TORONTO — A lot has been accomplished in the last year to improve comprehension, accuracy and scalability of artificial intelligence, but 2019 will see efforts focused on eliminating bias and making decision making more transparent.

Jeff Welser, vice president at IBM Research, says the organization has hit several AI milestones in the past year and is predicting three key areas of focus for 2019. Bringing cognitive solutions powered by AI to a platform businesses can easily adopt is a strategic business imperative for the company, he said, while also increasing understanding of AI and addressing issues such as bias and trust.

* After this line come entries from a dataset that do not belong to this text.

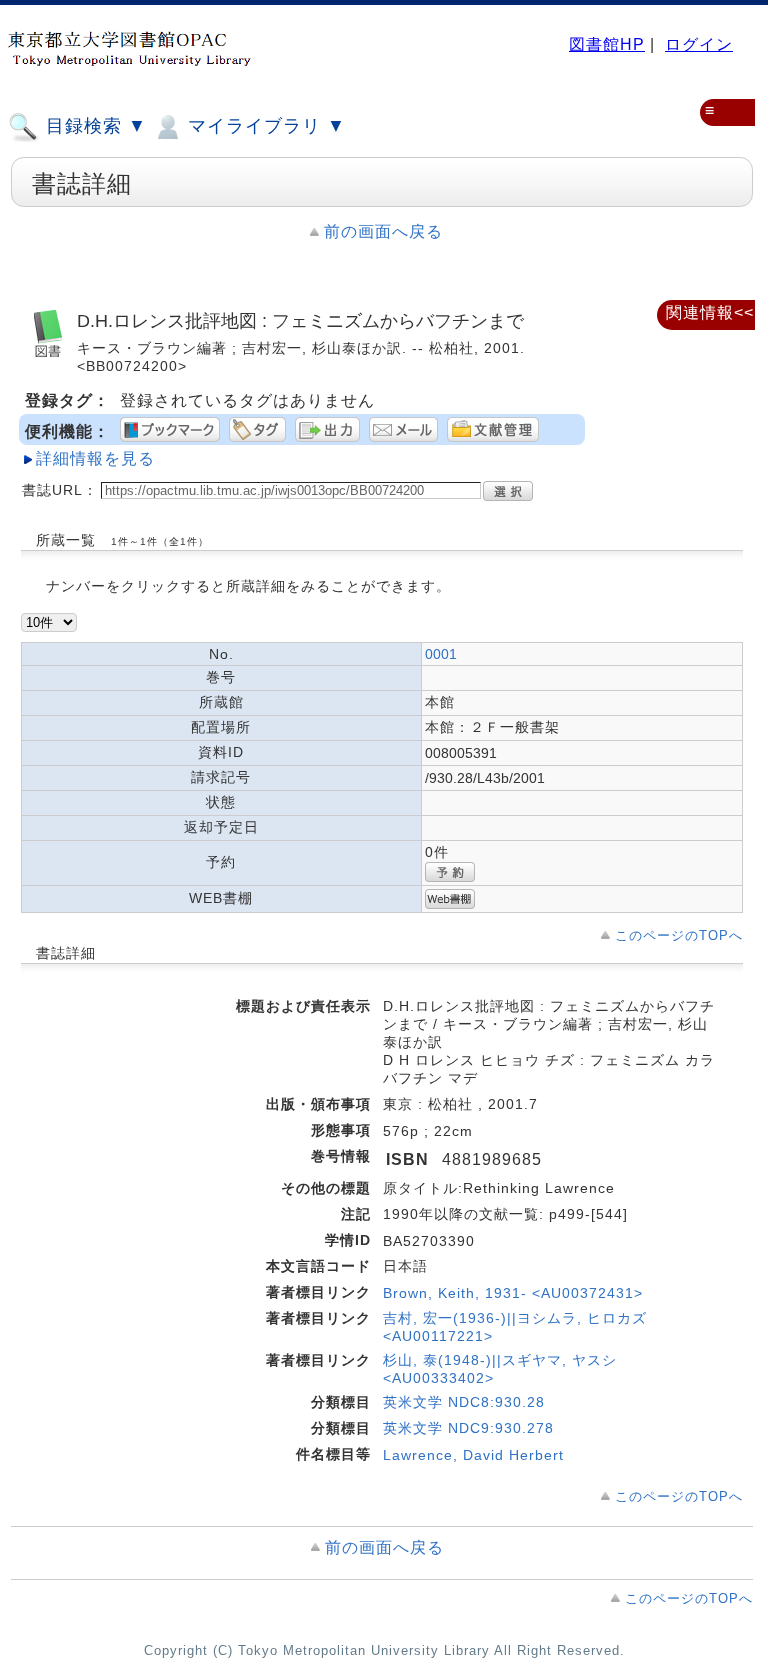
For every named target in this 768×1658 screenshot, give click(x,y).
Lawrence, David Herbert (473, 1455)
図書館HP (607, 44)
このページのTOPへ (679, 935)
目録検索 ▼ (93, 126)
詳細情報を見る (95, 458)
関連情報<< (710, 312)
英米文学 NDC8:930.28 (464, 1402)
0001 (441, 654)
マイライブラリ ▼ (264, 126)
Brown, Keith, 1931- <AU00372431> (513, 1293)
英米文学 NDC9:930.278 (468, 1428)
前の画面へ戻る (383, 231)
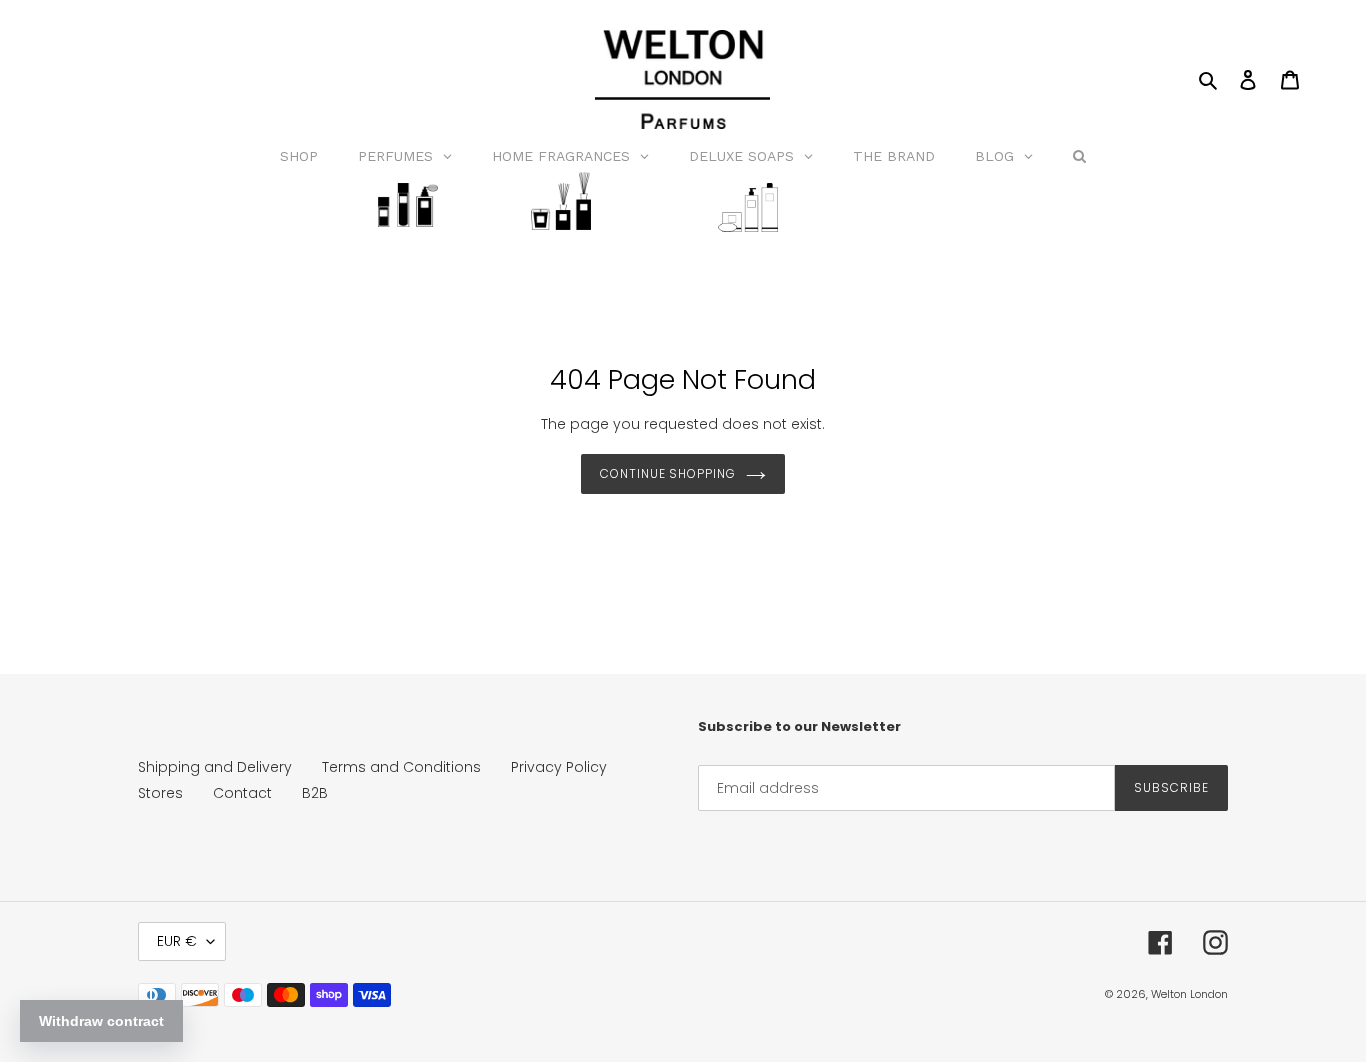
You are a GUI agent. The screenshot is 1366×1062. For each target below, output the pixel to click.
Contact (242, 793)
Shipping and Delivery (215, 767)
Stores (160, 793)
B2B (315, 793)
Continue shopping (668, 473)
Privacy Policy (559, 767)
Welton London (1189, 994)
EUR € (177, 941)
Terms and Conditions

When it comes to advancing AI, Welser said there’s been progress in several areas, including comprehension of speech and analyzing images. IBM’s Project Debater work has been able to extend current AI speech comprehension capabilities beyond simple question answering tasks, enabling machines to better understand when people are making arguments, he said, and taking it beyond just “search on steroids.” One scenario involved asking a question that had no definitive answer — whether government should increase funding for telemedicine.

Just as it’s critical to get AI to better understand what is being said, progress has been made for it to recognize what it sees faster and more accurately, said Welser. Rather than requiring thousands or possibly millions of labeled images to train a visual recognition model, IBM has demonstrated it’s now possible for AI to recognize new objects with as little as one example as a guideline, which makes AI scalable.

IBM Research AI introduced a Machine Listening Comprehension capability for argumentative content stemming from its work on Project Debater, pictured with professional human debater, Dan Zafrir, in San Francisco. (Photo Credit: IBM Research).
IBM Research AI introduced a Machine Listening Comprehension capability for argumentative content stemming from its work on Project Debater, pictured with professional human debater, Dan Zafrir, in San Francisco. (Photo Credit: IBM Research).

Another way that AI learning is becoming scalable is getting AI agents to learn from each other, said Welser. IBM researchers have developed a framework and algorithm to enable AI agents to exchange knowledge, thereby learning significantly faster than previous methods. In addition, he said, they can learn to coordinate where existing methods fail.

“If you have a more complex task, you don't have to necessarily train a big system," Welser said. "But you could take individual systems and combine them to go do that task.”

Progress is also being made in reducing the computational resources necessary for deep learning models. In 2015, IBM outlined how it was possible to train deep learning models using 16-bit precision, and today 8-bit precision is now possible without compromising model accuracy across all major AI dataset categories, including image, speech, and text. Scaling of AI can also be achieved through a new neural architecture search technique that reduces the heavy lifting required to design a network.

All this progress needs to be tempered by the fact AI must be trustworthy, and Welser said there will be a great deal of focus on this in the next year. Like any technology, AI can be subject to malicious manipulation, so it needs to be able to anticipate adversarial attacks.

Right now, AI can vulnerable to what are called “adversarial examples,” where a hacker might imperceptibly alter an image such to fool a deep learning model into classifying it into any category the attacker desires. IBM Research has made some progress addressing this with an attack-agnostic measure to evaluate the robustness of a neural network and direct systems on how to detect and defend against attacks.

Another conundrum is neural nets tend to be black boxes in that how they come to a decision is not immediately clear, Welser. This lack of transparency is a barrier to putting trust in AI. Meanwhile, it’s also important to eliminate bias as AI is increasingly relied on to make decisions, he said, but it’s challenging.

“Up to now we've seen mostly that people have been just so excited to design AI systems to be able to do things," Wesler said. "Then afterwards they try and figure out if they're biased or if they're robust or if they've got some issue with the decisions they're making.”